◆ **Brief**
Rewrite the lines below, between the lines holding "PRIMARY BEDROOM label" and "pyautogui.click(x=347, y=158)", inclusive, and multiply every click coordinate by 2.6, rounding to whole numbers with halves rounded up. Leave all other numbers unchanged.

—————

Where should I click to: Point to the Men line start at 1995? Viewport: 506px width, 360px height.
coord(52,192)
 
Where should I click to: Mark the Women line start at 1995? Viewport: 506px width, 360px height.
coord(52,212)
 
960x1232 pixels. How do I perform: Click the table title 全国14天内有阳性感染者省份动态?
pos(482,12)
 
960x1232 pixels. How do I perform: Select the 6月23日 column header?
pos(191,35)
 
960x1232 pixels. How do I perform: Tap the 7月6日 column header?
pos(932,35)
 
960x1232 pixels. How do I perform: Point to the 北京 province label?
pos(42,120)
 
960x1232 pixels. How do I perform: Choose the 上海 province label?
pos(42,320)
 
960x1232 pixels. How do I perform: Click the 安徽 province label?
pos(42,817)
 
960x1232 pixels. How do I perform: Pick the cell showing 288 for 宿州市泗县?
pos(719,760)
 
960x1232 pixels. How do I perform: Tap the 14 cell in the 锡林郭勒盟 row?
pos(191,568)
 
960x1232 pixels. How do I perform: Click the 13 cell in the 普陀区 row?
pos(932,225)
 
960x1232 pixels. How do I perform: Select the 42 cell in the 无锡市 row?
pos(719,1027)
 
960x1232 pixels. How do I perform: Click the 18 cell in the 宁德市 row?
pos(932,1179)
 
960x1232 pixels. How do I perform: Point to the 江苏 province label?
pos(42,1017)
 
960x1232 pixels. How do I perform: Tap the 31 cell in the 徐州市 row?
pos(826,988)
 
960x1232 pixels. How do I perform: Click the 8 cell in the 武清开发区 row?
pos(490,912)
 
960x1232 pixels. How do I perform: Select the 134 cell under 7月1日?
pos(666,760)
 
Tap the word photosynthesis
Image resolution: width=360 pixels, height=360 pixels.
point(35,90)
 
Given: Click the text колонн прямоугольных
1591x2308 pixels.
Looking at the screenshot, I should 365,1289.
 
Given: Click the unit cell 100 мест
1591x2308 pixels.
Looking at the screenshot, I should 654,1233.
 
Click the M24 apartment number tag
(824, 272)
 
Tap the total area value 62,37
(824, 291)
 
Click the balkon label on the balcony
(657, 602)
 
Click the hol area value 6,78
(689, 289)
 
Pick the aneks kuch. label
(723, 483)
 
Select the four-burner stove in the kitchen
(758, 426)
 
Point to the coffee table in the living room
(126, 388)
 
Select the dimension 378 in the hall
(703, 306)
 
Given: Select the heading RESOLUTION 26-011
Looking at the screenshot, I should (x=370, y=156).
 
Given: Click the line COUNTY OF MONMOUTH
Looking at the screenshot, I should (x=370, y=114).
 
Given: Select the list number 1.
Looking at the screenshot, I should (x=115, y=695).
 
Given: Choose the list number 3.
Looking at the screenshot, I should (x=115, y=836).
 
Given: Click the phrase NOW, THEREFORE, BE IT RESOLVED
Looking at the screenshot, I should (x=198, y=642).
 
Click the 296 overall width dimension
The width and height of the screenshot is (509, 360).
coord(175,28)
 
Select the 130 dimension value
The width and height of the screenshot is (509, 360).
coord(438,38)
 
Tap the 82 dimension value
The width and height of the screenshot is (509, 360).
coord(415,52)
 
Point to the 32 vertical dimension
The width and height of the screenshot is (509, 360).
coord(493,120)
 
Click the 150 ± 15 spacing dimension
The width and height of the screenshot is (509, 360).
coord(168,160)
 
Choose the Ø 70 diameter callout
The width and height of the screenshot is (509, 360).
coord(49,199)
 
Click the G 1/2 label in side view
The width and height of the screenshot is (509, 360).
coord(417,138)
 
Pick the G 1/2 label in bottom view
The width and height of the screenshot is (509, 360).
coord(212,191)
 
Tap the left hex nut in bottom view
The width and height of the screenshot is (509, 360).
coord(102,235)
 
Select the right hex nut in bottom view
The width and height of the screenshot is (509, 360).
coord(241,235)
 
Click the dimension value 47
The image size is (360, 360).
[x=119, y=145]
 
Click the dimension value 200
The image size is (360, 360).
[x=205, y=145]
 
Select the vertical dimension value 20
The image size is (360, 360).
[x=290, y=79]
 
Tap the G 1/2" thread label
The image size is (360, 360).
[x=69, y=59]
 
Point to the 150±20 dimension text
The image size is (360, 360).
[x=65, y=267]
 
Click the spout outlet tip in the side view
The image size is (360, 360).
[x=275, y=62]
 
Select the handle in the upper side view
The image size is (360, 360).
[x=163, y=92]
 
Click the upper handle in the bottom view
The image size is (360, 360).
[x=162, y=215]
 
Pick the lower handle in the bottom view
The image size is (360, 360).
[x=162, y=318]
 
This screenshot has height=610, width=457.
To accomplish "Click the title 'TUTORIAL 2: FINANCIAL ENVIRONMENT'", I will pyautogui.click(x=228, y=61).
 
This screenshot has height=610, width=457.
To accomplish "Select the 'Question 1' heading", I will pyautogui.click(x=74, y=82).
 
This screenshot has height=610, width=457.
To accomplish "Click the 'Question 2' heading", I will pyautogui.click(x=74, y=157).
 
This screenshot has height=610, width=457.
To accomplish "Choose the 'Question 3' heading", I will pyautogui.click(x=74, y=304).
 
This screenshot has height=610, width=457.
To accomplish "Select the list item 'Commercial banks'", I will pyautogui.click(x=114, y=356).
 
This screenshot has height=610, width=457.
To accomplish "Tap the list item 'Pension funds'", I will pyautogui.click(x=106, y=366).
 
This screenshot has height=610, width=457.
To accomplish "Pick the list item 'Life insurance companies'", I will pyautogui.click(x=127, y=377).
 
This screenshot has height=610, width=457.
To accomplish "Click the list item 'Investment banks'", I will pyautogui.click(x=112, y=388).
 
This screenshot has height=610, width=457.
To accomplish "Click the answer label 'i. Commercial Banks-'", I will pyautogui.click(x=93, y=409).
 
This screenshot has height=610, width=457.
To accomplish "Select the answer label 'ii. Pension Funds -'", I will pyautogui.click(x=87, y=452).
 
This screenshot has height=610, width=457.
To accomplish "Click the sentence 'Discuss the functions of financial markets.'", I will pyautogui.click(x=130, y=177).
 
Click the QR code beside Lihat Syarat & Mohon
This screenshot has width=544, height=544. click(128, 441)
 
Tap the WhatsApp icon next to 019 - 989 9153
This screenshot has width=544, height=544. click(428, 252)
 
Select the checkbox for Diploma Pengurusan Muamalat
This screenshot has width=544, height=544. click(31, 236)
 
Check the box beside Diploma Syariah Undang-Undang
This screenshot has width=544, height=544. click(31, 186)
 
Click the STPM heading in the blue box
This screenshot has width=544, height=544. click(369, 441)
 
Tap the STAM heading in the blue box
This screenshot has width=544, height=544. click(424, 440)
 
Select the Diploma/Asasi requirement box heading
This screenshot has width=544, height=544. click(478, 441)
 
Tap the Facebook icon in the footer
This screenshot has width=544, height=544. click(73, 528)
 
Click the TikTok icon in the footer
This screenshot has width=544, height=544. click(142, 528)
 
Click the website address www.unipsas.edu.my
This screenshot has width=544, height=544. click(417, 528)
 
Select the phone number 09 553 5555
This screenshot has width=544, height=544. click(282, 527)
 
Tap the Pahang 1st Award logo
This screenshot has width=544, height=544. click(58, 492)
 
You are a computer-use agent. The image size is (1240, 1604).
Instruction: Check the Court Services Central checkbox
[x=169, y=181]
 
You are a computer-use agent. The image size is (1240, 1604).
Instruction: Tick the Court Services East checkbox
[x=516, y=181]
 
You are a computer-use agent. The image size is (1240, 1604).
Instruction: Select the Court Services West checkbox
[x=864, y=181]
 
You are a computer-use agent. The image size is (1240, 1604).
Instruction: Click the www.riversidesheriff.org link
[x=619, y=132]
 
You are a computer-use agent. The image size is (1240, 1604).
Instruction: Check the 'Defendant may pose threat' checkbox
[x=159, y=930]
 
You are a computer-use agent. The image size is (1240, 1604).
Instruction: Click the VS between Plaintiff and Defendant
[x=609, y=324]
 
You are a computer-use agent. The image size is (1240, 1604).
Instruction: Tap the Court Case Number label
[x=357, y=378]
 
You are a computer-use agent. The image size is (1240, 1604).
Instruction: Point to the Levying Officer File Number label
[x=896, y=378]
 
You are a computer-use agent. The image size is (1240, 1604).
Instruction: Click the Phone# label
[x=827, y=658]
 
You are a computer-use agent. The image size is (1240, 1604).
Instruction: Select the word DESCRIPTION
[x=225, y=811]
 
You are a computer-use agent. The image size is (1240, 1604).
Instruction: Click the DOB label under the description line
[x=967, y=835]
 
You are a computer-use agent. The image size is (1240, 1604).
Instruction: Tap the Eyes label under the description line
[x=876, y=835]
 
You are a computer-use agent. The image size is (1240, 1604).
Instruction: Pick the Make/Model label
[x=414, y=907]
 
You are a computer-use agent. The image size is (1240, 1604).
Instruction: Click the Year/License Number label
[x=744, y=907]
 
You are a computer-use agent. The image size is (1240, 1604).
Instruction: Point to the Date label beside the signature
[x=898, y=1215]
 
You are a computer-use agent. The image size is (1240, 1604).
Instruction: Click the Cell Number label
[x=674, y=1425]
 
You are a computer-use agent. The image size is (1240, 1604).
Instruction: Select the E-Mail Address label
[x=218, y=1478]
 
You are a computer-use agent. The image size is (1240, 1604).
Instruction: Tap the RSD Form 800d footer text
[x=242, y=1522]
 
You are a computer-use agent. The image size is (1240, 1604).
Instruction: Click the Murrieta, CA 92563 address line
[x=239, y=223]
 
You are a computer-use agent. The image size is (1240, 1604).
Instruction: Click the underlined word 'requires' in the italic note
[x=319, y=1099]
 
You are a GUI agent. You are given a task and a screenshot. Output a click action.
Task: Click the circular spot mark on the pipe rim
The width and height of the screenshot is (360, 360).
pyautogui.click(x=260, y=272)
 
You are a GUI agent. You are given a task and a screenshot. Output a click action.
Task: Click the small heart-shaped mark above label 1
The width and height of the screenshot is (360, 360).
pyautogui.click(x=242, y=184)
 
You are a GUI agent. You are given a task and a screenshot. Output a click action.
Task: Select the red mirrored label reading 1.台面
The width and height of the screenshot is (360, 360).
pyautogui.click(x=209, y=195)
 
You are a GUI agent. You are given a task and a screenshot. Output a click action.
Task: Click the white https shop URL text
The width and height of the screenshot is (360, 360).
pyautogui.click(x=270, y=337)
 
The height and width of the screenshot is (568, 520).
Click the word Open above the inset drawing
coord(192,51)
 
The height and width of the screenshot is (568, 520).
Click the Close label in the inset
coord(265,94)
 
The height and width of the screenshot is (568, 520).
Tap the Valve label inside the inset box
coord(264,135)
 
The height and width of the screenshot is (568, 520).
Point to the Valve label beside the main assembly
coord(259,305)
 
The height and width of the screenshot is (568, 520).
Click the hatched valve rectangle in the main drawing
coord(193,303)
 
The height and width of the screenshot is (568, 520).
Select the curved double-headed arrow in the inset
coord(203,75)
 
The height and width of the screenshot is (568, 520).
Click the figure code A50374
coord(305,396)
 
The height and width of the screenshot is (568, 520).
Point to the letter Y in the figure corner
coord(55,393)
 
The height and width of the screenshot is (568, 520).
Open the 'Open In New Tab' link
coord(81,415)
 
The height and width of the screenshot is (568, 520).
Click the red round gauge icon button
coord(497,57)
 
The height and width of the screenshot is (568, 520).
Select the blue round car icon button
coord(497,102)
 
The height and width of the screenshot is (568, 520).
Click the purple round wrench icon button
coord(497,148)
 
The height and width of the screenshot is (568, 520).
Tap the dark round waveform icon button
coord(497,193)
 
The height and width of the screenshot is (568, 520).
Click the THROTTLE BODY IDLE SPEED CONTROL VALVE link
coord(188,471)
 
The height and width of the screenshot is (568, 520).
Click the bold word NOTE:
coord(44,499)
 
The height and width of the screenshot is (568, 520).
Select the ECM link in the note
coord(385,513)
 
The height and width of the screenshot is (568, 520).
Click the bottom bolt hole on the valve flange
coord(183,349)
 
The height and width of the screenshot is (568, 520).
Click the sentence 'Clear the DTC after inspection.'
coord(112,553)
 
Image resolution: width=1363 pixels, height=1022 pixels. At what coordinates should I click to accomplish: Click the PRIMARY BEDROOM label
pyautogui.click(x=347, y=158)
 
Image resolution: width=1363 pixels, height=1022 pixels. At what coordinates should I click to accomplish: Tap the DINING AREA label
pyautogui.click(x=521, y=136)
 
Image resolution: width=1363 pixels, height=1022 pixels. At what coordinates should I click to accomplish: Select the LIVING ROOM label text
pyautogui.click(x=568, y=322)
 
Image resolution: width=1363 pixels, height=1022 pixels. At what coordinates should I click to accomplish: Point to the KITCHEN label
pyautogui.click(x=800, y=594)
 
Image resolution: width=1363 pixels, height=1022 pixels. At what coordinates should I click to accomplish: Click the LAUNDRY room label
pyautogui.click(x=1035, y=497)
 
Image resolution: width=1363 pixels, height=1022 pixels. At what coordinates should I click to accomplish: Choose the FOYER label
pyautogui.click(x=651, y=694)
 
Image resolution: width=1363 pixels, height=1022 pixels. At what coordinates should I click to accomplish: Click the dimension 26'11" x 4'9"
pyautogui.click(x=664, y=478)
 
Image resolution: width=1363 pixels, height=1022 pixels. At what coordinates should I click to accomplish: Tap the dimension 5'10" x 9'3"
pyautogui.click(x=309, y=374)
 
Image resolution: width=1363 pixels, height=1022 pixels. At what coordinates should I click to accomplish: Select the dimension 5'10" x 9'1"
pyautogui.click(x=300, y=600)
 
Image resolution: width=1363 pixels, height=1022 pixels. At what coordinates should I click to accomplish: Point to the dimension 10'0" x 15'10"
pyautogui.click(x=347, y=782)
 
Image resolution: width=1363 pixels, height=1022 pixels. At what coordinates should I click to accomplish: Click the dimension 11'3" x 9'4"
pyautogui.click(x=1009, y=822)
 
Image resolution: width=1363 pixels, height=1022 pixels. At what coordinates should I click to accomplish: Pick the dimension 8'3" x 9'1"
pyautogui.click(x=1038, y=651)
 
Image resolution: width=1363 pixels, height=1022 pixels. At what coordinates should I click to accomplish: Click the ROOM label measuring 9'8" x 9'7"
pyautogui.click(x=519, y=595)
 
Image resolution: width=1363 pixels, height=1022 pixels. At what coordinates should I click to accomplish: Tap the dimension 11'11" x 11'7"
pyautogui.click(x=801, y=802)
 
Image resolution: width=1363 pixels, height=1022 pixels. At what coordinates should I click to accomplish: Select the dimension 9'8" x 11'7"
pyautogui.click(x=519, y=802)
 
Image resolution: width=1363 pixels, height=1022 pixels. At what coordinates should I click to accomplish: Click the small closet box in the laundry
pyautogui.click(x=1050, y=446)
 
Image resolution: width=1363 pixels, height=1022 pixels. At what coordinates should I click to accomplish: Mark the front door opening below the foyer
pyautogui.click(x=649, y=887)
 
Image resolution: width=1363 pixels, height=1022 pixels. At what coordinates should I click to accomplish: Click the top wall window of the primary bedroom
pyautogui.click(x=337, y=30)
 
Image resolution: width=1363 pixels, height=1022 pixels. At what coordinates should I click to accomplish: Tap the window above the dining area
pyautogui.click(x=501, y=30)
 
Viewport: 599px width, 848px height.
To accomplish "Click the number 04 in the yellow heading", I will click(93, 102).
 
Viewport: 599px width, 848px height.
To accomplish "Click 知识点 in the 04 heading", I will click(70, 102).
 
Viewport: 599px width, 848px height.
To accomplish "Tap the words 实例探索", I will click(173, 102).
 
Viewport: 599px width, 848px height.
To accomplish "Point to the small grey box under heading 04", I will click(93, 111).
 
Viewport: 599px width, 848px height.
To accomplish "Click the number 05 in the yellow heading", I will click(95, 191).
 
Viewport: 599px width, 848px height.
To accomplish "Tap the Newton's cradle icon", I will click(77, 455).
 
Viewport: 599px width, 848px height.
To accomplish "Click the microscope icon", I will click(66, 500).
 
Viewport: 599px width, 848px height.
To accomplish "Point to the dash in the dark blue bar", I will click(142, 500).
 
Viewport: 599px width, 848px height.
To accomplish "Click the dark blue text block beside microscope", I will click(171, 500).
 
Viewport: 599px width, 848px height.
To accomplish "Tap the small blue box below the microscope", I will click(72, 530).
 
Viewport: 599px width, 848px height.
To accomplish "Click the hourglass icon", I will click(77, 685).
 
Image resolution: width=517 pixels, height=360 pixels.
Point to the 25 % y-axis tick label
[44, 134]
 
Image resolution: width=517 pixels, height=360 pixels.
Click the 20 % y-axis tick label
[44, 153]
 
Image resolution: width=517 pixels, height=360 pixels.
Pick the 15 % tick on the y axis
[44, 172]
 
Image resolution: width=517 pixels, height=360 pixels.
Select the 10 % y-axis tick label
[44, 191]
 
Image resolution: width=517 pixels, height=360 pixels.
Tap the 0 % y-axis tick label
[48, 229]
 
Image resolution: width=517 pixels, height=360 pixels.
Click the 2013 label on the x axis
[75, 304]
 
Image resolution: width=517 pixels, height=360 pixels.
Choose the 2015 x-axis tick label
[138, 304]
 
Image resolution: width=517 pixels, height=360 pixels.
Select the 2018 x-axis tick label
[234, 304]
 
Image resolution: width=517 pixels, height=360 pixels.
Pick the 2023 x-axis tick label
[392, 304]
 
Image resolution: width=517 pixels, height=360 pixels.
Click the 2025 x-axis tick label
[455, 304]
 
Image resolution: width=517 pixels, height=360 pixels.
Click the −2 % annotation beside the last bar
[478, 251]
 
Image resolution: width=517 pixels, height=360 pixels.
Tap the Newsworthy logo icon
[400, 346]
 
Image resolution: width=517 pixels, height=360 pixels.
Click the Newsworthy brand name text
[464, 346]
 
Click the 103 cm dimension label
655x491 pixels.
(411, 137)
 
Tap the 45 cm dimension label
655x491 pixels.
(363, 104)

—————

◆ **Solution**
Image resolution: width=1363 pixels, height=1022 pixels. At what coordinates should I click to accomplish: Click the PRIMARY BEDROOM label
pyautogui.click(x=902, y=411)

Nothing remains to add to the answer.